One of the most frequent things I hear from people I meet around the world is this: “Id love to do what you’re doing but couldn’t ever find the guts to actually do it. You are soooo brave.”
I respond in two ways.
In my head: Am I really though? Half the time I have no idea what I’m doing. The other half I’m just in pure discovery mode…like a child….Did you just say I’m brave?!
In reality, out of my mouth: Thank you so much! It’s been quite a journey.
Plain, simple and, quite frankly, a bit shallow. I still, two and a half years later, don’t know exactly how to take that compliment and run with it. I think it sometimes makes me feel uncomfortable because I know that when a lot of these people say it they have this sense of fear behind the sentence- as if they couldn’t do what I’m doing. The absolute truth is so far from that though.
Fear is debilitating…and I hate to see it consume so many people I’ve met around the globe. I feel their pain, because I know the feeling all too well myself. Fear almost kept me from seeing the world, and actually living my life. Fear paralyzed me for a good portion of my existence.
I almost missed out on my own life.
It’s become somewhat of a mission of mine to show that “Hey, if I can overcome years of self-abuse and drowning in fear, you can too. If I can go out and see the world as a single, solo woman, so can you.” I’m no Warrior Princess, I’m just human…with just enough madness to be mistaken for gumption.
I truly, with one hundred percent of my being, believe that if I can kick fear in the face and go travel the world, anyone can- so long as it’s what they truly want. Why? Because we make sacrifices for what we really truly want.
What have you sacrificed for lately? Your family? Your job? Your friends? Yourself? Your addictions (because those really require the most sacrifice, don’t they)?
Before late 2015, I regularly made sacrifices for all of the above, to my own detriment, and I often felt used up and empty…and full of fear. But what was that fear? I couldn’t even see what was affecting me back then. I could barely feel anything at all. I was a robot who produced and produced, anesthetized, slept, rinsed and repeated. I’m sure there are many of you who can totally relate to this cycle.
After 2.5 years of traveling the world, and 31 countries later, here’s what I’ve learned: You have to be willing to sacrifice and WORK for the good things that you TRULY want in order to harness change in your life- and I mean the GOOD, healthy things that you want, not the destructive things.
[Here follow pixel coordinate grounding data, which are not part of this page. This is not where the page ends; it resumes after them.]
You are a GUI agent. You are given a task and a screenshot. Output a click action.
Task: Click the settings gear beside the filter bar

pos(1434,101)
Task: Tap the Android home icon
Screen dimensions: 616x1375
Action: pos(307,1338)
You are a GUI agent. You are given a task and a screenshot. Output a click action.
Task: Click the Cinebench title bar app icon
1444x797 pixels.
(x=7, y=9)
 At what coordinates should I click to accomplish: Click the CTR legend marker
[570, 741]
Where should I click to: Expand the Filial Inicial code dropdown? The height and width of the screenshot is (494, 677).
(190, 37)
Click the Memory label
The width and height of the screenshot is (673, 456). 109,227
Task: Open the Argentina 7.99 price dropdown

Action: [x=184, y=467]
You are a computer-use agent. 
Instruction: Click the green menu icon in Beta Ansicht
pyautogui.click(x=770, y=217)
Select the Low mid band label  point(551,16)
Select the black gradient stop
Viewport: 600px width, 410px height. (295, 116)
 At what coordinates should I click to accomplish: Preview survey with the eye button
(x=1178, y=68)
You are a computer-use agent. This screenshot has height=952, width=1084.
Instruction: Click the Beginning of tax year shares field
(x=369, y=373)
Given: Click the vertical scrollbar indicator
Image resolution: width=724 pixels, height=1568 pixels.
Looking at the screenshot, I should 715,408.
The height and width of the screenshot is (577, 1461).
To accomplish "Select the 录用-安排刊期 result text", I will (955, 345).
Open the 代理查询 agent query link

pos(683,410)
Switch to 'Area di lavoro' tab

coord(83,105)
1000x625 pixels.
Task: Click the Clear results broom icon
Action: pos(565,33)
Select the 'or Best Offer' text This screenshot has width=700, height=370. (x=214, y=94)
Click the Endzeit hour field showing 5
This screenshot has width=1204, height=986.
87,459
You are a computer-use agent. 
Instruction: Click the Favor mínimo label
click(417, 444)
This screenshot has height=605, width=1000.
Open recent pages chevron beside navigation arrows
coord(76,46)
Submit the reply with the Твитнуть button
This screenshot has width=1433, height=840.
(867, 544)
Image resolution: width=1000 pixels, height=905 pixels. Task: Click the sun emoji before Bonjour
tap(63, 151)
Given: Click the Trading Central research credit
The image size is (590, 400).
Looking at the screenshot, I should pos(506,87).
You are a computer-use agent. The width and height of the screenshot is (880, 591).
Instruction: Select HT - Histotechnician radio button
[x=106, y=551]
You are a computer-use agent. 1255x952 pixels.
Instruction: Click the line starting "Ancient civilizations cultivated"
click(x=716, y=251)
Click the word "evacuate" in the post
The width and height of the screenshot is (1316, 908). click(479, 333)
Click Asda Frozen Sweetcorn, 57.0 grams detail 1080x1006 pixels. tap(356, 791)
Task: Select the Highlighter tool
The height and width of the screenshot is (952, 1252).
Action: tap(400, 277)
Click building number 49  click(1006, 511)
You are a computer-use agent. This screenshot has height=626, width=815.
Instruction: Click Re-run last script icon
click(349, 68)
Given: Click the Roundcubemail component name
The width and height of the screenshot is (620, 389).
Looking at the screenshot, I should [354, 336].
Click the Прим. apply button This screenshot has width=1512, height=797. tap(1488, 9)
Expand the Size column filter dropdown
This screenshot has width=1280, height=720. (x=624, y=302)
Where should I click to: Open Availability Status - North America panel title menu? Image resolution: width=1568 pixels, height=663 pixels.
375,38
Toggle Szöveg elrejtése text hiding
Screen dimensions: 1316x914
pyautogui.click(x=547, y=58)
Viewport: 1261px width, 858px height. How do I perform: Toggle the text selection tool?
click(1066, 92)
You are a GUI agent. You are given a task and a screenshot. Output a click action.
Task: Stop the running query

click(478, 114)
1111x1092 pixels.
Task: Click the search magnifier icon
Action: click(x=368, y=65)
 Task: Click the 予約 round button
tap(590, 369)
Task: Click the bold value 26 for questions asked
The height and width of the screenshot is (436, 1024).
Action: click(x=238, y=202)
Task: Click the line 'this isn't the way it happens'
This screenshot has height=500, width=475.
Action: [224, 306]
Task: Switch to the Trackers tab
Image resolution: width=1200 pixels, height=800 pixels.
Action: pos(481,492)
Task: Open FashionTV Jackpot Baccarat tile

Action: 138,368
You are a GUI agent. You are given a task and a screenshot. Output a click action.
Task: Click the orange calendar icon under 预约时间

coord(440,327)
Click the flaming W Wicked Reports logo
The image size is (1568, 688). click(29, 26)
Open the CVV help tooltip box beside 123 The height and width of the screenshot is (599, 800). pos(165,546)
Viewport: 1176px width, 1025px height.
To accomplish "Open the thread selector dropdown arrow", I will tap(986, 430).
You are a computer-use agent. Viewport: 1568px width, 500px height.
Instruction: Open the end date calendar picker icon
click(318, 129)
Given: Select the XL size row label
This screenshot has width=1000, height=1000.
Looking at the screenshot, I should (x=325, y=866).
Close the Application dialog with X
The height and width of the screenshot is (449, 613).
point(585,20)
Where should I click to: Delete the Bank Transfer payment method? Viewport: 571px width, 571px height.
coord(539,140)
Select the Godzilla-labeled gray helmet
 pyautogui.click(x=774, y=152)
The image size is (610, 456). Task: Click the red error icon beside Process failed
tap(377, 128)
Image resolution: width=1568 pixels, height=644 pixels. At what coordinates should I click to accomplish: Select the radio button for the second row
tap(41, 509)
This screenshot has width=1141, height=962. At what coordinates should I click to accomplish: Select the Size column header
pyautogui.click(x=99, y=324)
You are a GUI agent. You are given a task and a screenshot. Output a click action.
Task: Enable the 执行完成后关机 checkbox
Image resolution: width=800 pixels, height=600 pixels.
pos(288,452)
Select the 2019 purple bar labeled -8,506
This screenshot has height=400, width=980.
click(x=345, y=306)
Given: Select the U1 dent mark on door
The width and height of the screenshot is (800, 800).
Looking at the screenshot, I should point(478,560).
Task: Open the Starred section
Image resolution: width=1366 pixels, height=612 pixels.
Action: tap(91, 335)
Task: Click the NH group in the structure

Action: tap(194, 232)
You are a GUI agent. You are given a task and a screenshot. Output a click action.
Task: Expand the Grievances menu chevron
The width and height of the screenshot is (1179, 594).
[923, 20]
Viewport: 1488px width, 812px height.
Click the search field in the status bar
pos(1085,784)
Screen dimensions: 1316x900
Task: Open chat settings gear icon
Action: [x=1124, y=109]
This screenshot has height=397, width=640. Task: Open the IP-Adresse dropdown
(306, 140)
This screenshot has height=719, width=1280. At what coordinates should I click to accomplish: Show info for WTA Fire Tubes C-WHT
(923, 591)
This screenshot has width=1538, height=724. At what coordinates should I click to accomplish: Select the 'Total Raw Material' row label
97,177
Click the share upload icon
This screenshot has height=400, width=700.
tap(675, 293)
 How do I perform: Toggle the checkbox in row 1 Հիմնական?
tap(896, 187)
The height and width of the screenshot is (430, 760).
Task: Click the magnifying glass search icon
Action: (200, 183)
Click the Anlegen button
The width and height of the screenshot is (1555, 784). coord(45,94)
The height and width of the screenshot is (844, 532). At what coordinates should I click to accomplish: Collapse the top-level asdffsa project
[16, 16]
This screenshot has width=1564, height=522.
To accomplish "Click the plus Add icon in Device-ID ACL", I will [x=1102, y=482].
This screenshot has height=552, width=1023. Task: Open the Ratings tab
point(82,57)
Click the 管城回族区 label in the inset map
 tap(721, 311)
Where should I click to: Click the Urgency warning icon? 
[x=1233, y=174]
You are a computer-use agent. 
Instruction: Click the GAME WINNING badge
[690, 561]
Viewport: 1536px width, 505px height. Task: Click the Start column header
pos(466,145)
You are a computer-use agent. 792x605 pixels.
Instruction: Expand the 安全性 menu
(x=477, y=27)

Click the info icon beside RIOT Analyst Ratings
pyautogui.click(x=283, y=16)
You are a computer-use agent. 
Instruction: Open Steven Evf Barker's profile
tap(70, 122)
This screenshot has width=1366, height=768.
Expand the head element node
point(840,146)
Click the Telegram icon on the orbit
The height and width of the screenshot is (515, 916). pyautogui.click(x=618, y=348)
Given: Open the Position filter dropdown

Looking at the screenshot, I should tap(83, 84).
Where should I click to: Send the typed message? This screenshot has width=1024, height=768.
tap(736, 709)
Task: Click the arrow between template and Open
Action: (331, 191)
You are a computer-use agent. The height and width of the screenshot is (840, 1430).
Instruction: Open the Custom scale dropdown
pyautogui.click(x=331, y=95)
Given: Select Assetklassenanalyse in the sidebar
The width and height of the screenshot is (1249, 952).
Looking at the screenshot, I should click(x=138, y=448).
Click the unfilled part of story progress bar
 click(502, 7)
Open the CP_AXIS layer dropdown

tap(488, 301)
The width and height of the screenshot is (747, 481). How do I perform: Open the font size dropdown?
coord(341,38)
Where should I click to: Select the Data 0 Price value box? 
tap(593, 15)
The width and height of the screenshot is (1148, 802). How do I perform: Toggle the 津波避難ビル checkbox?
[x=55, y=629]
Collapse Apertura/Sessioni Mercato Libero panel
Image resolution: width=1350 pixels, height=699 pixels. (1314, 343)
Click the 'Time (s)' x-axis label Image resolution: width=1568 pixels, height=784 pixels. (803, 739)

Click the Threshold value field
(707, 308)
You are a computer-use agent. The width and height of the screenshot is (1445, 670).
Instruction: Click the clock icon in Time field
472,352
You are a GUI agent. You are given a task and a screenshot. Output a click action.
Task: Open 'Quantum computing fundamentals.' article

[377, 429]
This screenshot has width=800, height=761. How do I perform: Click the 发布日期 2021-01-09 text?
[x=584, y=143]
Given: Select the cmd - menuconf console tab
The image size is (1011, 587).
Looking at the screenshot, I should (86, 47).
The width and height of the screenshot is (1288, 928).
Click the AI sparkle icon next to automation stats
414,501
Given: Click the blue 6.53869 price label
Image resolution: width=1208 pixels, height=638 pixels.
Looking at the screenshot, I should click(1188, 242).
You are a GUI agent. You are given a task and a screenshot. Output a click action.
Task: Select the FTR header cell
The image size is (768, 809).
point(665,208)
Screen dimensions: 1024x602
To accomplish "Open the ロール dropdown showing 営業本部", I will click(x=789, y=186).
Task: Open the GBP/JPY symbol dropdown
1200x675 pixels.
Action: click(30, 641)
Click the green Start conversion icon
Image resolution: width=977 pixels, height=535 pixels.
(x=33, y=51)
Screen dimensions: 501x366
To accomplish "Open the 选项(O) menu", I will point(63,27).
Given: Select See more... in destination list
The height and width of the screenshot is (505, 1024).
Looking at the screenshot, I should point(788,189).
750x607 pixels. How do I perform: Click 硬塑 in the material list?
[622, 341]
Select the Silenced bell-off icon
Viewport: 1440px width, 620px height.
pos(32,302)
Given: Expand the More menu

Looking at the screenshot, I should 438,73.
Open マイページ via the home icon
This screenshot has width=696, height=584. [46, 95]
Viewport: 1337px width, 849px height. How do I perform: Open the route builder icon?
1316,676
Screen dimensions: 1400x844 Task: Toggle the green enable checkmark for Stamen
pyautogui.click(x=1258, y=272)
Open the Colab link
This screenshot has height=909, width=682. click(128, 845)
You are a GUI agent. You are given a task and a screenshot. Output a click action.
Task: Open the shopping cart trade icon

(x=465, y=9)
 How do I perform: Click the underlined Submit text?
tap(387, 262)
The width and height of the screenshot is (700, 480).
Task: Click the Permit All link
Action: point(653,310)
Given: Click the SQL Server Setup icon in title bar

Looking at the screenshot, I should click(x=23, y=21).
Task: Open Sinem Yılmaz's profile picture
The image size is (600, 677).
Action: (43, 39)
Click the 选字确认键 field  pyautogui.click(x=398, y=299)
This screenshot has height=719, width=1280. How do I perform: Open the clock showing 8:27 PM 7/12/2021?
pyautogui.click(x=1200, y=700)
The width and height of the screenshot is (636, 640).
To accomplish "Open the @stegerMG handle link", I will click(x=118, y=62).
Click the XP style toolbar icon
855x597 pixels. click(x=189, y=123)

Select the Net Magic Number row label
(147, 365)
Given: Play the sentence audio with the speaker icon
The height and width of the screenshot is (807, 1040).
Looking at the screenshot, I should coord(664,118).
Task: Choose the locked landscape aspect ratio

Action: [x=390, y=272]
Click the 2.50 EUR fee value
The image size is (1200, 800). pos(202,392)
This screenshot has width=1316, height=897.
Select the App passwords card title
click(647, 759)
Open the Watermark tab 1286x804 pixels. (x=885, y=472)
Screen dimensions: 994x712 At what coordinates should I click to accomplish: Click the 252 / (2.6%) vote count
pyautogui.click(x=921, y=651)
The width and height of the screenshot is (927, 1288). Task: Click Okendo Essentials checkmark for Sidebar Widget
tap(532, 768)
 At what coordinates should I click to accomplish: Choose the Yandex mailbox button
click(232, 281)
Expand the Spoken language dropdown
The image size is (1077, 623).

Now that I’ve had plenty of time to reflect back and consider the root of the fear that branched out into all areas of my life back then, I see what the triggers were and where I went wrong. It’s true what they say about hindsight vision. The trick is to apply that perfected vision to the present moment, right?
If I am applying what I know to the present moment, and being totally honest with you… what I see now are forms of that same Fear rearing its ugly head in my life today- yes, even now.
So what is the root of it all? It’s a fear of TRUTH. It’s a fear of taking risks on account of “following my intuition.” It’s a fear of the unknown. It’s sometimes even the fear of my own strength…the fear of my calling. It’s always easier to do what’s considered “normal,” and I’ve often been tempted to go back to normalcy. But I’ve been off that path for too long now. There’s no going backwards. Only forward. Fear be damned.
Am I “brave?” Sure. But I still feel Fear often, even on the other side of the world, traveling around and living out my dreams. Fear never goes away. I’ve just learned to accept it, acknowledge it then flip it the middle finger. I’m an asshole like that sometimes- and I urge you to be an asshole too.
Yes, you read that correctly. When fear comes knocking down your door telling you not to quit the job you hate, or to breakup with the jerk who mistreats you, or to change your habits…be a coldhearted asshole. Tell “Fear” to step off and stop raining on your parade. Tell that pesky little voice in your head to STFU and move on with your day. Find the sun through the clouds, and if you can’t find the sun, at least acknowledge the light. It’s there. It’s always there.
Because, sure, it’s your party and you can cry if you want to, but isn’t better if we all laughed loudly in the light instead?
I’m laughing all the way from Panama today, and I am kicking my daily task list in the butt, while enjoying a view of the Caribbean. Fear isn’t invited to this party- not today.
Where are you laughing from? And do you have a good view?
Sending you lots of love and BRAVERY from the Caribbean.